Carlos Monsiváis decía muy acertadamente que “la política es el arte de vender simultáneamente el gozo de la estabilidad y la paranoia ante el caos”, nada mejor para describir lo que se viene; este proceso electoral nos deja en claro que las fronteras de la lealtad, la convicción y la verdadera política se diluyeron, no quedó nada de la esencia de los partidos políticos y sus ideologías, es más esa palabra desapareció del argot narrativo de las campañas, para darle cabida a la simulación, a los intereses partidistas y personales y jugar con el lenguaje para no nombrar como tal lo que sucede. El resultado es que muchos ven el traje nuevo del emperador, y muy pocos su desnudez.

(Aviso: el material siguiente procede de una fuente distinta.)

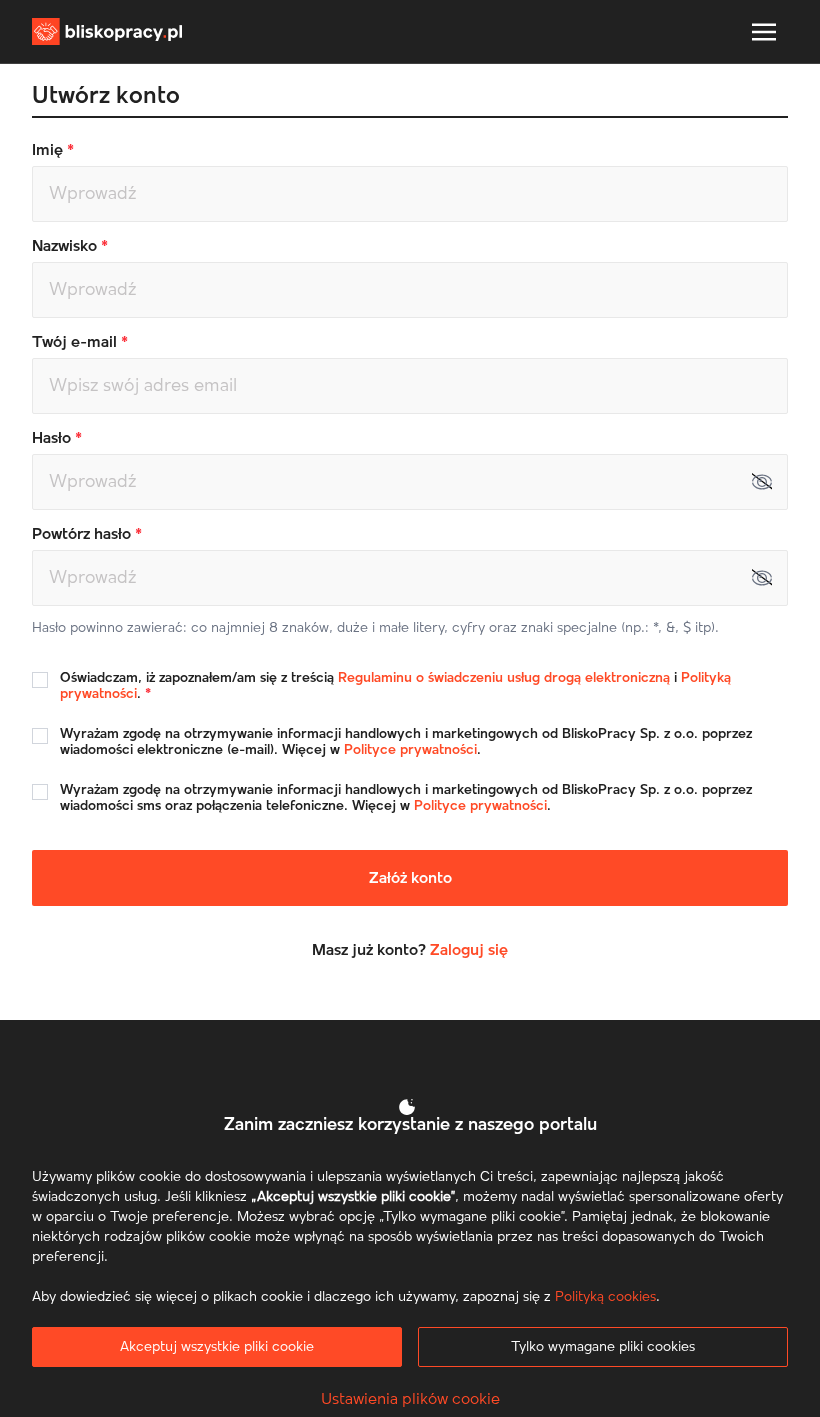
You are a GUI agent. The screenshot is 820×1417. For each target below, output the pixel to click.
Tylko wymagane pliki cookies (603, 1347)
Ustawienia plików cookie (410, 1399)
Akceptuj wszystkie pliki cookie (217, 1347)
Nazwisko (66, 246)
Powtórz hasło (83, 534)
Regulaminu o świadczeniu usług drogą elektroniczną (504, 678)
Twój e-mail (76, 342)
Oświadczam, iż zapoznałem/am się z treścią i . (395, 686)
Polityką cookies (605, 1297)
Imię (49, 150)
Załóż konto (410, 878)
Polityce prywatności (410, 750)
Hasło (53, 438)
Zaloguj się (469, 950)
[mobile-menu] (764, 32)
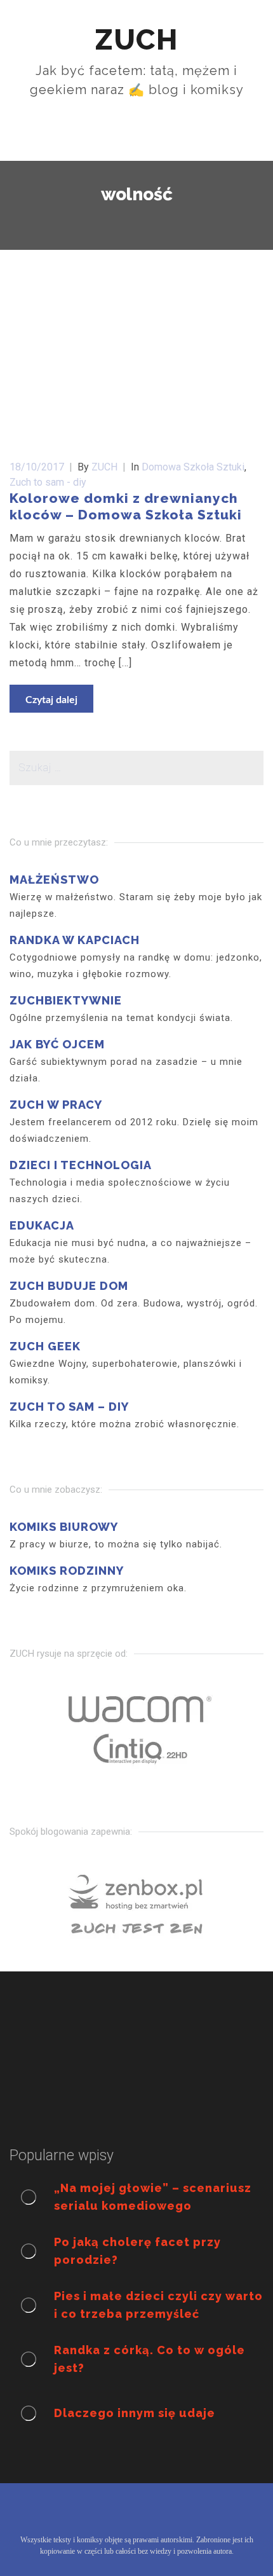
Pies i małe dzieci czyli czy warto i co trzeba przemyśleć (158, 2304)
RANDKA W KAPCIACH (75, 940)
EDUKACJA (42, 1225)
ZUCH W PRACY (56, 1104)
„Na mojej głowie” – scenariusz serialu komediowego (152, 2196)
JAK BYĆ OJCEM (57, 1044)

Sí, ¿recuerdan el clásico cuento infantil “El traje nuevo del emperador” de Hans Christian Andersen?, fue escrito hace dos siglos y sigue vigente. Su trama es simple, llegan dos sastres estafadores a la ciudad donde reina un emperador egocéntrico, vanidoso y narcisista y como gran aficionado a los trajes le venden la idea que hacen los mejores con una tela milagrosa que tiene la virtud de ser invisibles a toda persona que no fuera apta para su cargo o que fuera irremediablemente estúpida. Y al emperador le parece una gran idea pues podrá saber quién es inteligente y quién no entre sus funcionarios. El desenlace es obvio, con tal de seguir en el puesto y aparentar ser inteligente todos afirman que ven las maravillosas telas y los vestuarios inexistentes. Al final, el emperador desfila desnudo, pero convencido que lleva un traje precioso, y es un niño el que en su inocencia grita la verdad: ¡Pero si no lleva nada!

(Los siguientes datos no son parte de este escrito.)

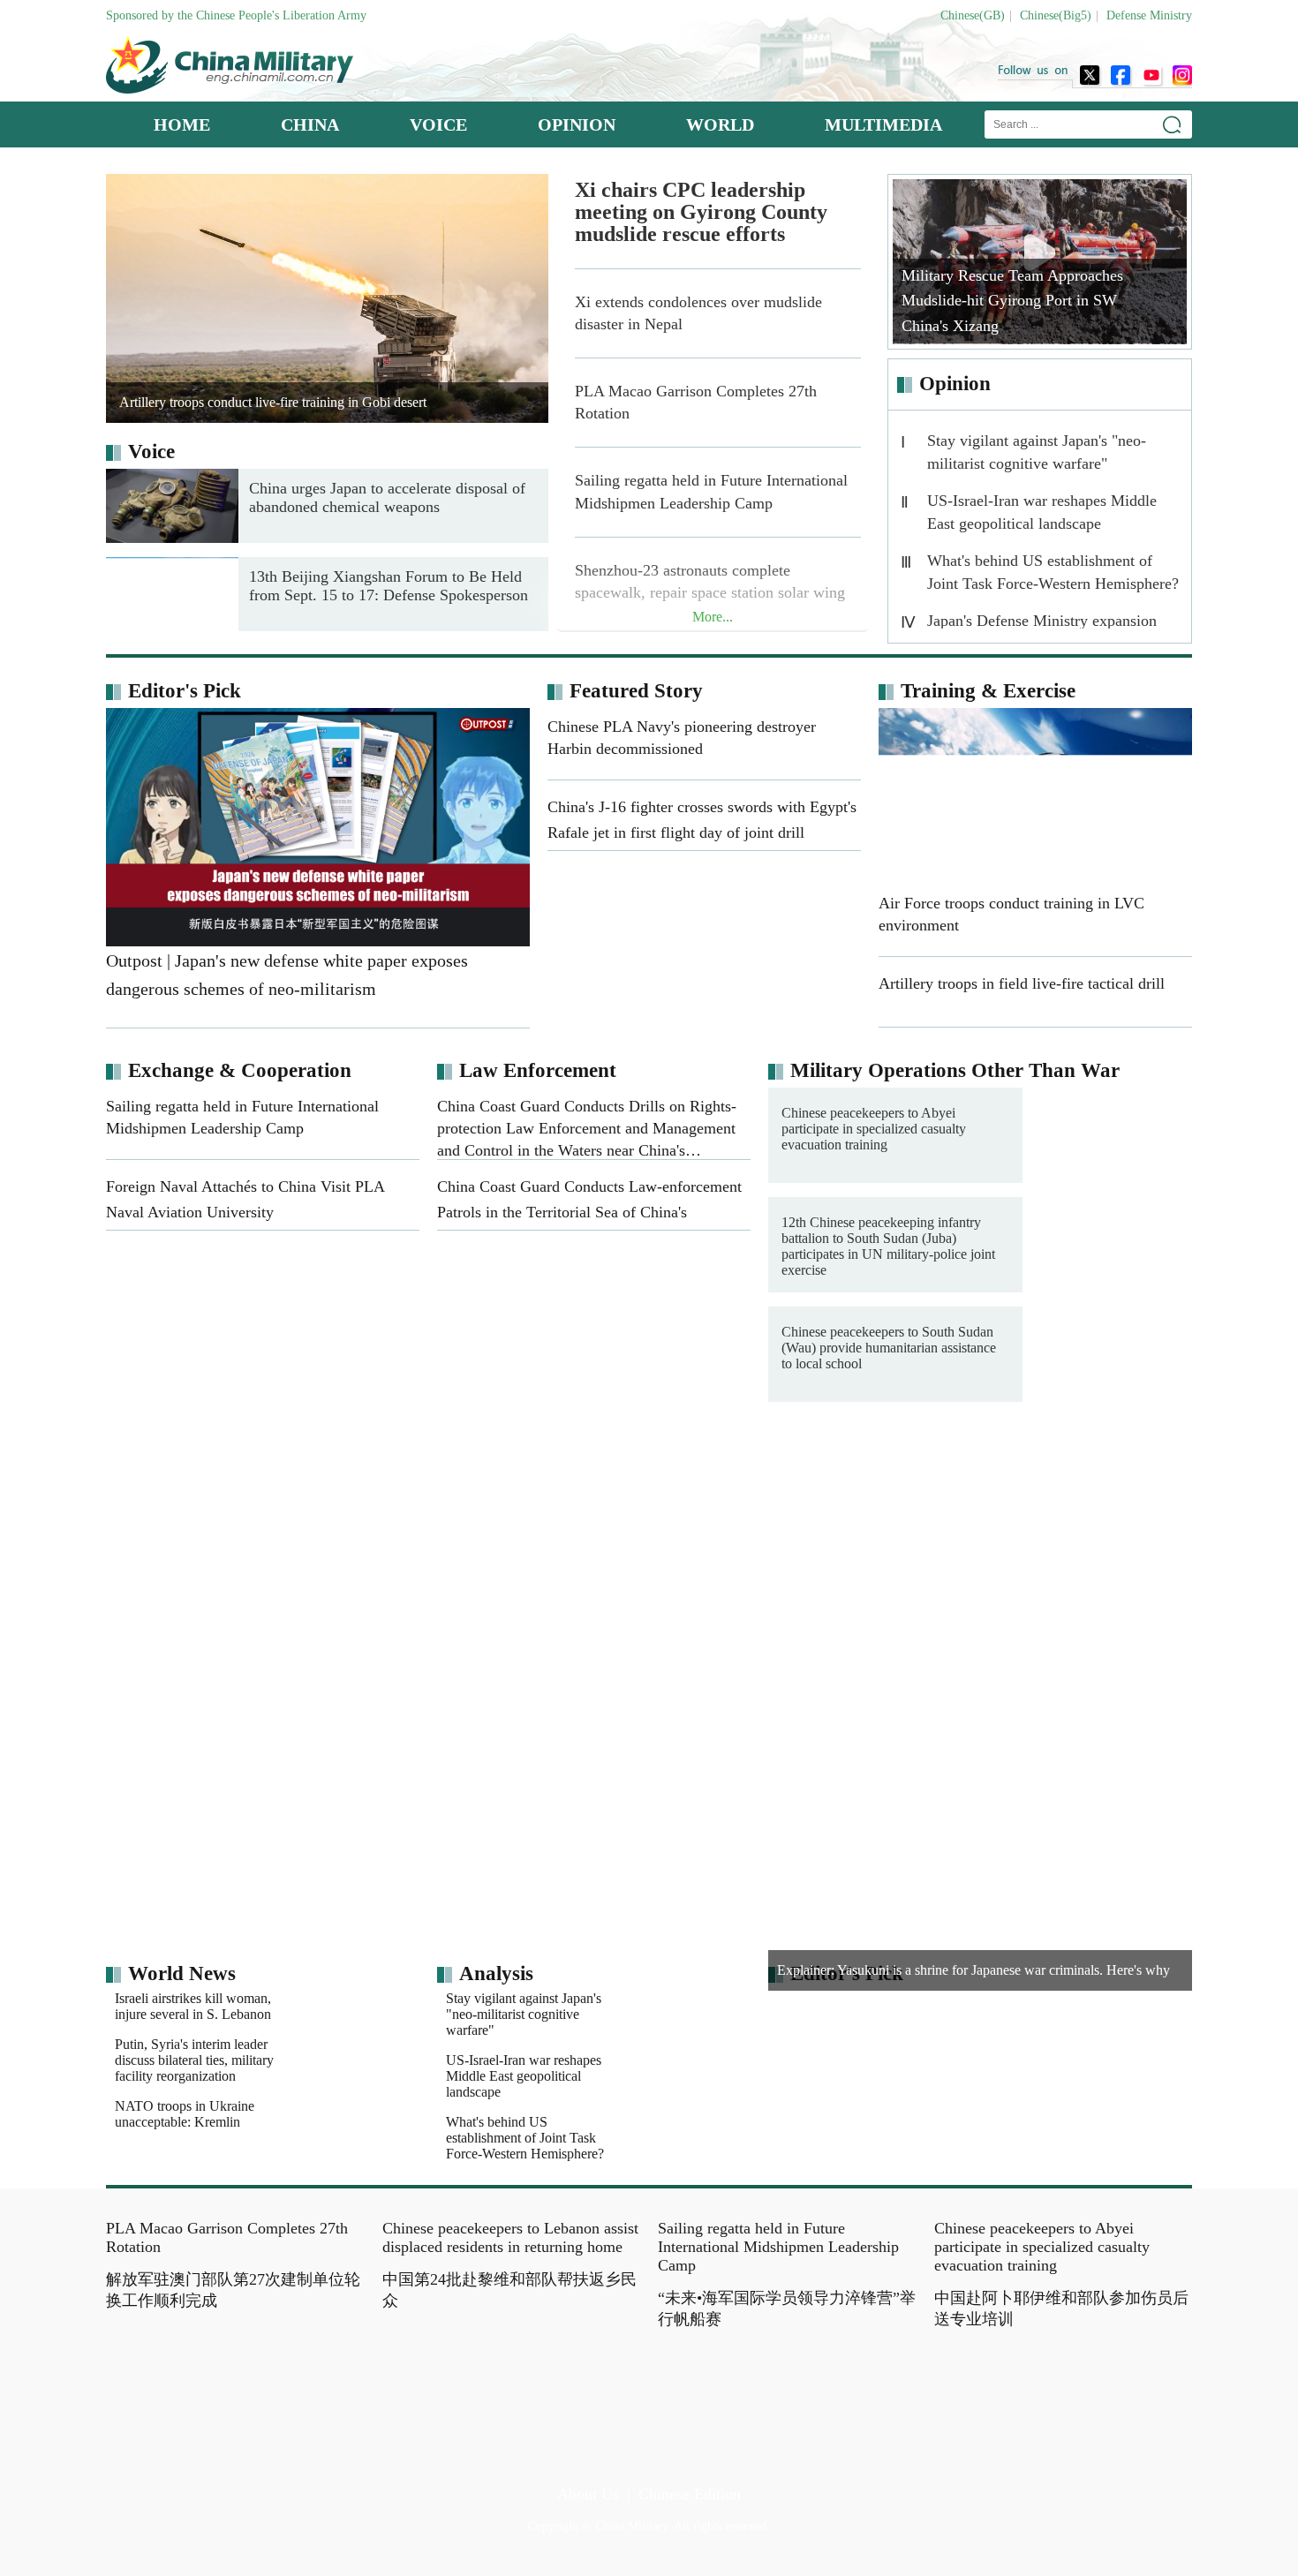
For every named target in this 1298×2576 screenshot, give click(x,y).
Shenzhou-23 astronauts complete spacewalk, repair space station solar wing (710, 581)
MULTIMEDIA (883, 124)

Puede ser que seamos como ese niño, y la política no nos importe y no creamos en ella, pero no podemos dejar de ejercer nuestro derecho como ciudadanos a votar, aunque sea con la nulidad del voto, que también es una decisión, y probablemente también una forma de manifestar inconformidad ante las jugadas sucias que se nos presentaron en estos comicios. Lo que no podemos, ni debemos es dejar de votar, porque sin voto estamos más lejos del verdadero país que queremos y nos merecemos, más lejos del paraíso, que no existe, pero que al menos anhelamos. Y es que el país o la ciudad que los políticos prometieron son una utopía, un paraíso anhelado, muy lejos de ser posible.

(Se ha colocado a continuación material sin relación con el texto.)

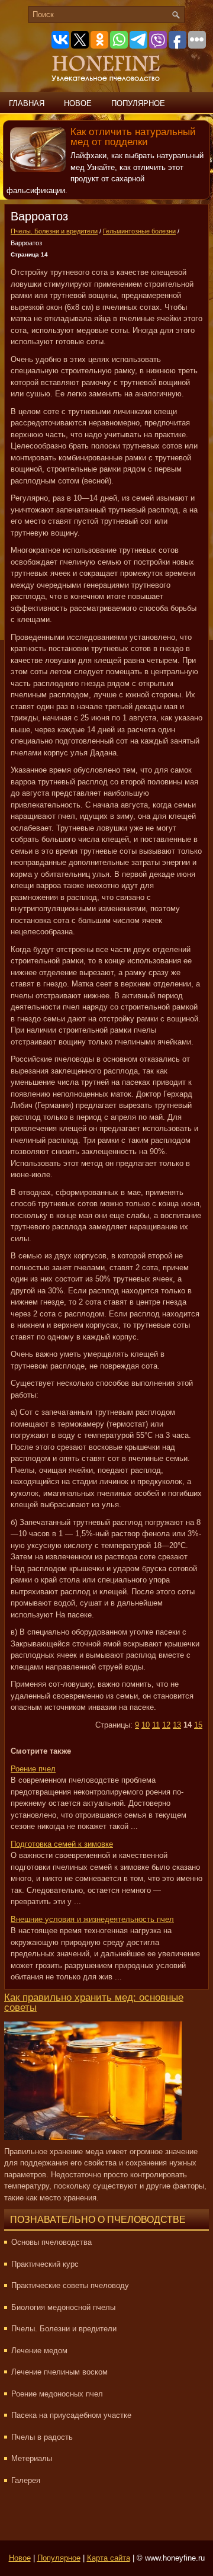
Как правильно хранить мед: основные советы (93, 2002)
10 (145, 1724)
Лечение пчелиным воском (59, 2371)
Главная (26, 103)
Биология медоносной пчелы (63, 2307)
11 (156, 1724)
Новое (78, 103)
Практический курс (45, 2264)
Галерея (25, 2480)
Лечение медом (39, 2350)
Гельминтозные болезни (139, 231)
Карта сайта (108, 2557)
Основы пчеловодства (51, 2242)
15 (198, 1724)
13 (177, 1724)
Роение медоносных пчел (57, 2393)
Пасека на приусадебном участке (71, 2415)
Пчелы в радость (42, 2437)
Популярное (138, 103)
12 (166, 1724)
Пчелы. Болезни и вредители (54, 231)
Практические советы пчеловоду (70, 2285)
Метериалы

Ellos ya prometieron, ahora nos toca elegir. Salgamos a votar para decir aquí estoy, especialmente el sector poblacional de la clase trabajadora de entre 30 y menos de 60 años de la que pocos o nadie incluyó en sus propuestas, pero son los que más impuestos pagamos para sostener los programas sociales y todo lo demás que prometieron. Entonces sí, salgamos a votar, y a exhibir la desnudez de la Democracia en México.